Allen treuen Leserinnen wünsche ich einen guten Start ins neue Jahr!
In den kommenden Wochen und Monaten stehen zahlreiche geopolitische Fragen bezüglich Ostasien an, die zeitgemäß auch im Rahmen dieses Newsletters behandelt werden:
Wie wird die neue Biden-Regierung mit China umgehen? Starke Vermutung: die grundsätzlich feindselige Politik der Trump-Regierung wird auch unter Biden fortgesetzt. Änderungen gibt es im Umgangston und in der besseren Koordination mit anderen Staaten in Asien und in Europa. Vielleicht wird man in Peking sich noch zurücksehnen zur guten alten Trump-Zeit. Der Twitter-Feed des designierten Außenministers lässt Rückschlüsse zu:
The sweeping arrests of pro-democracy demonstrators are an assault on those bravely advocating for universal rights. The Biden-Harris administration will stand with the people of Hong Kong and against Beijing’s crackdown on democracy.(Interessantes Gegenargument vom ehemaligen China-Direktor des Nationalen Sicherheitsrats der USA, Ryan Hass, im Sinica-Podcast.)
Die EU hat der US-Administration derweil ein etwas größeres Ei in Form eines Investitionsabkommens mit China ins noch nicht gemachte Nest gelegt. Befürworter (besonders die Kommission, die deutsche Ratspräsidentschaft und interessanterweise die linke Tageszeitung Junge Welt) sehen darin signifikante Fortschritte bezüglich dem Verbot durch Zwangsarbeit. Kritiker (vor allem Grünen-Europaabgeordneter Reinhard Bütikofer und andere Europa-Parlamentarier) halten die Zusagen Chinas für reine Lippenbekenntnisse, während die Verletzung fundamentalster Menschenrechte, vor allem in Xinjiang, fortschreitet.
Kampf für Arbeitnehmerrechte und gegen moderne Sklaverei als anti-chinesische Agitation denunzieren und nebenbei die Fakten verdrehen, sowas hält sich für progressiv!
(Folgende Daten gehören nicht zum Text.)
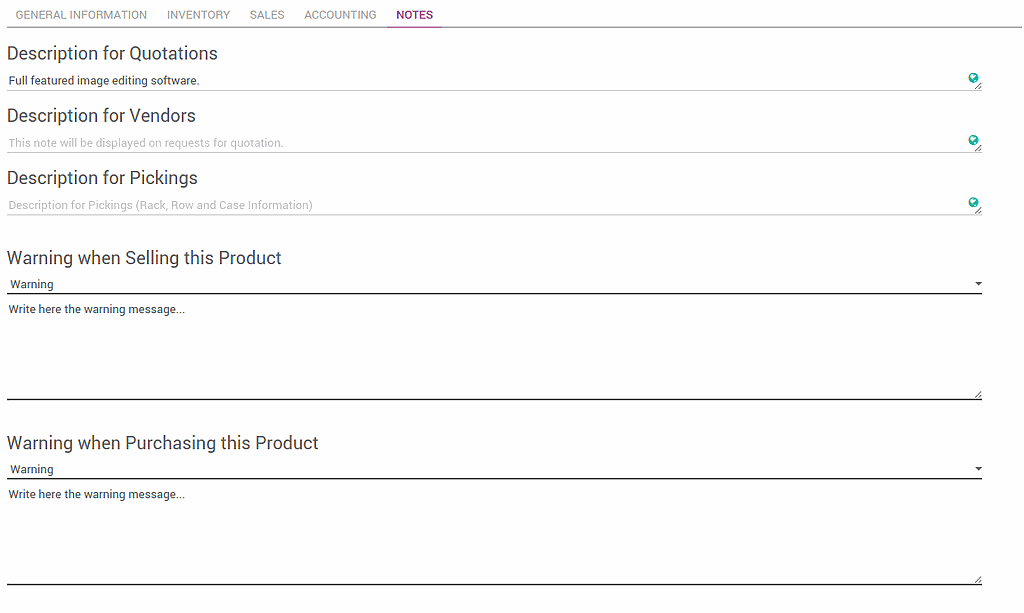1024x613 pixels.
Task: Expand the selling warning type dropdown
Action: 494,284
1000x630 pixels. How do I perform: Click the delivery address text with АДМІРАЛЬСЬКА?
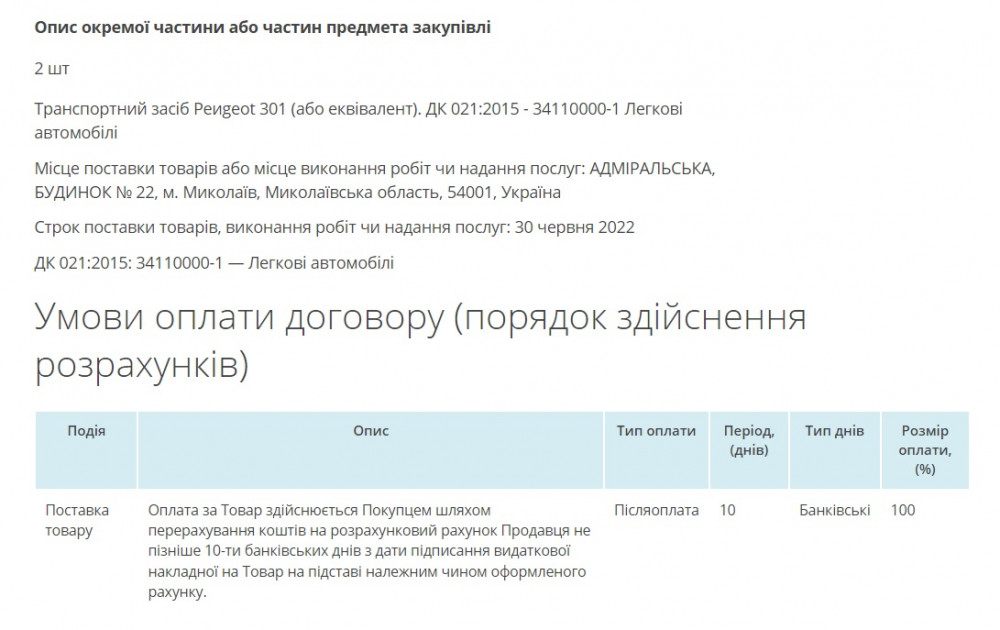point(375,180)
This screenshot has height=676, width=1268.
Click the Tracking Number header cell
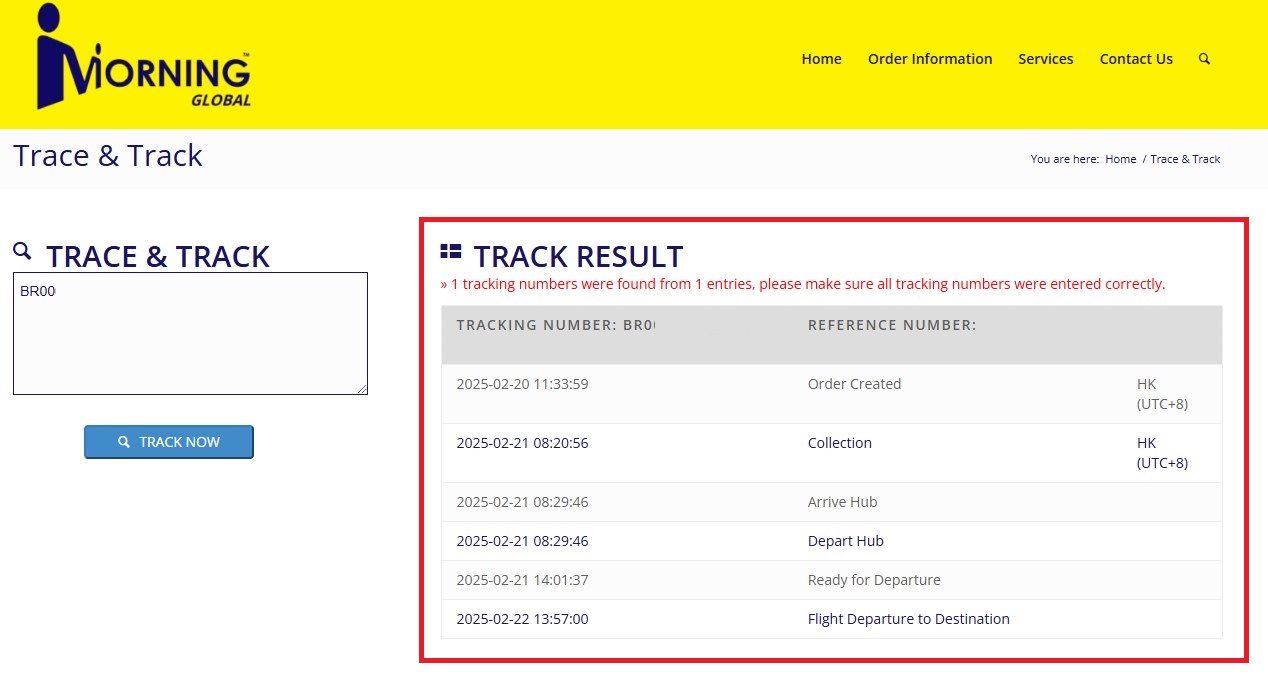tap(555, 325)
Da sieht diese "Junge" Welt aber alt aus.(Mehr dazu bei der Zeit)
Japan wird spätestens im Herbst (eventuell deutlich früher) eine neue Regierung wählen. Ob diese dann immer noch von Suga Yoshihide geführt wird, ist unklar. Die regierende LDP wird dank einer praktisch bedeutungslosen Opposition mit Juniorpartner an die Regierung zurückkehren. Das bedeutet Beständigkeit – im besten Sinne (stabile Allianz mit den USA) und im schlechtesten Sinne (kaum Dialog mit Seoul, was für eine gemeinsame Strategie demokratischer Staaten gegenüber China sicherlich notwendig wäre)
(Suga beschäftigt sich derzeit lieber mit den wirklich wichtigen Themen, etwa wie man die Kaiserliche Familie dazu bringt, mehr männliche Thronfolger zu produzieren.)
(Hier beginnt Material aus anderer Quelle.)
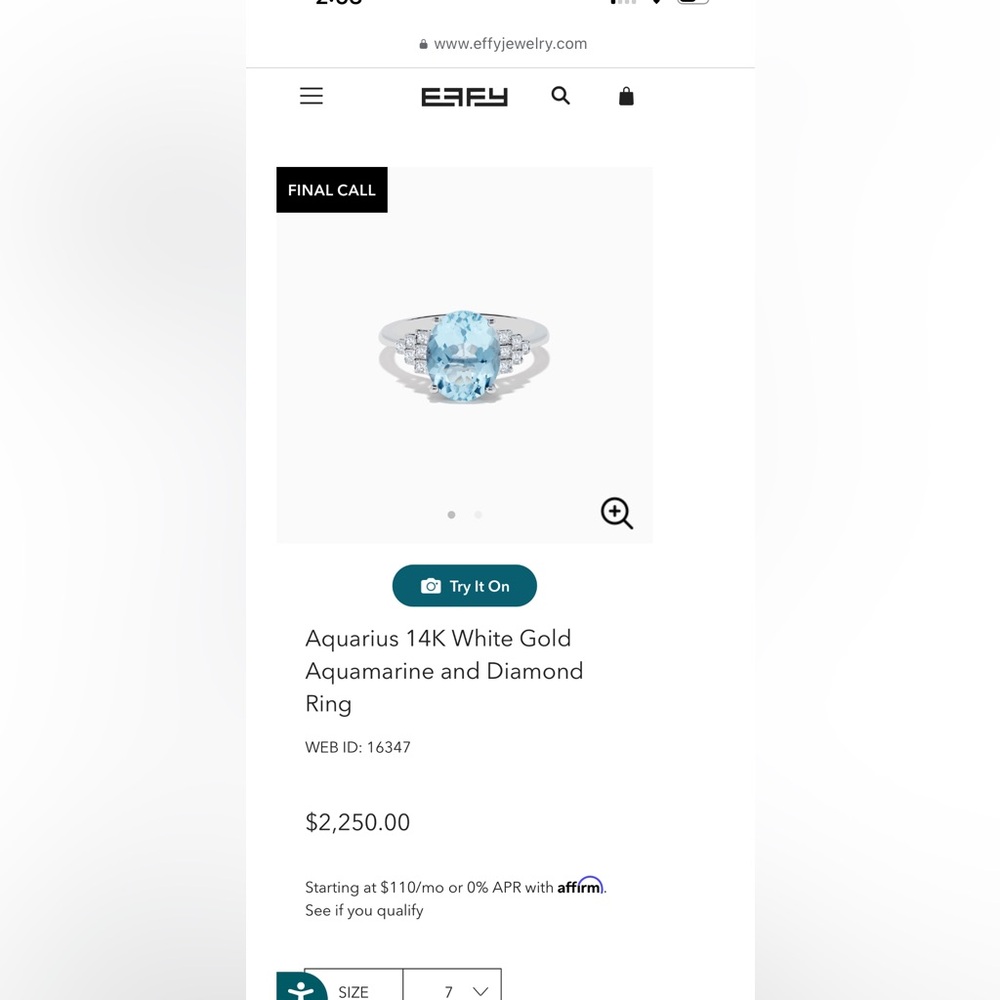The height and width of the screenshot is (1000, 1000).
Task: Select the second carousel dot
Action: [x=478, y=514]
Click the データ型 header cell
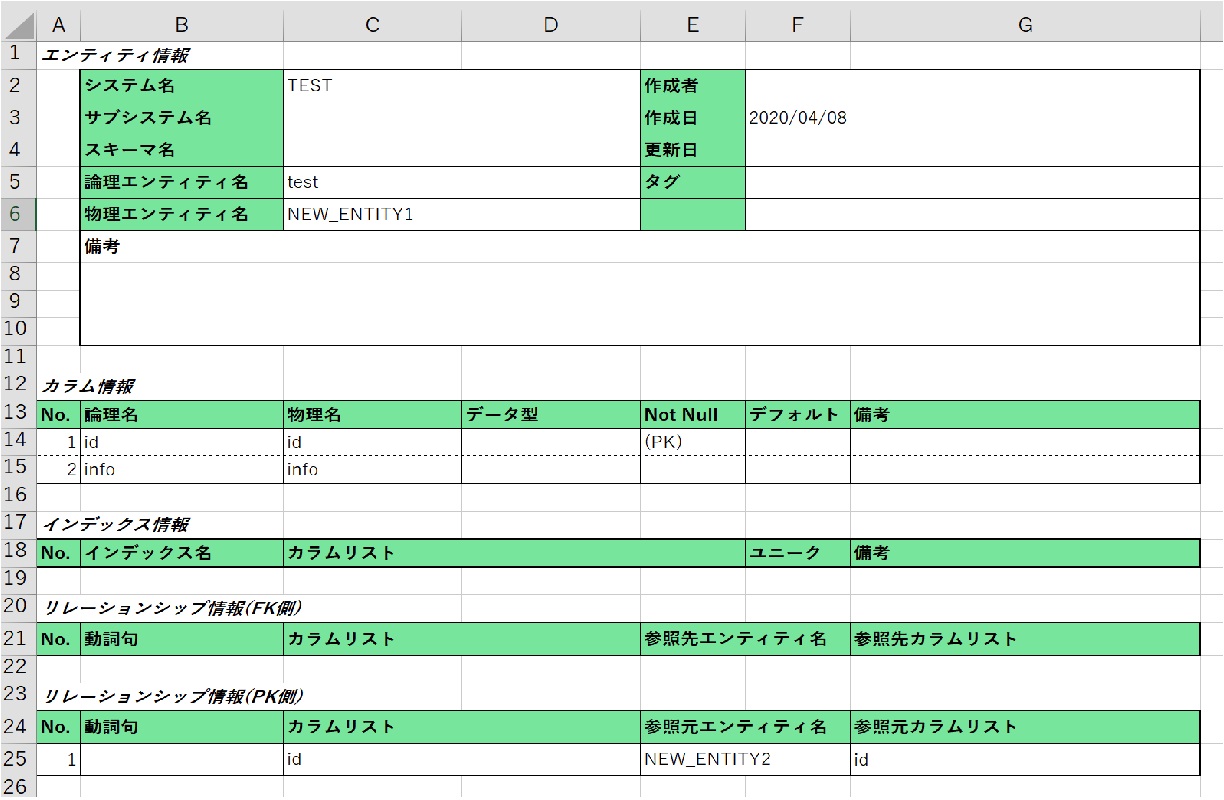This screenshot has height=800, width=1224. (550, 415)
Bevor wir uns mit den harten Themen des neuen Jahres befassen, ein eher zeitloses Thema, das mir diese Woche untergekommen ist.
Risse in der Mauer – Teil 1: Podcasts
Als großer Freund auditiver Medien lohnt es sich, immer mal wieder auf die chinesische Podcast-Szene zu achten. Podcasts werden (außer bei den bösen bösen Plattform-Kapitalisten von Spotify etc.) traditionell als Audiodatei über RSS Feeds verteilt. In den vergangenen Jahren hat der chinesische Staat zwar immer wieder RSS Feeds aus den App-Stores nehmen lassen. Dennoch scheint es mit der Technik immer noch möglich zu sein, Informationen durch die Great Firewall durchzuschmuggeln. Auch laufen diese Internet-Aktivitäten oftmals unterm Radar der Zensoren.
(Auch das jedoch in enger werdenden Grenzen)
Das gilt interessanterweise auch für Podcasts. Während in westlichen Ländern diese Formate immer kommerzialisierter und professioneller produziert werden (looking at you again, Spotify), hat das Genre Audio in der Volksrepublik anscheinend bisher mehr von seinem Amateur-Charme beibehalten können. So gibt es zwar beliebte Audio-Apps mit kostenpflichtigen Inhalten, aber auch eine Art “Untergrund”. Einzelne Sendungen erreichen hier nach (zugegeben ungenaueren) Schätzungen teilweise Hunderttausende. In einem Land mit 1,4 Milliarden Einwohnern ist das zwar überschaubar, aber es bietet einer breiteren Hörerschaft die Möglichkeit, abseitige Themen zu diskutieren.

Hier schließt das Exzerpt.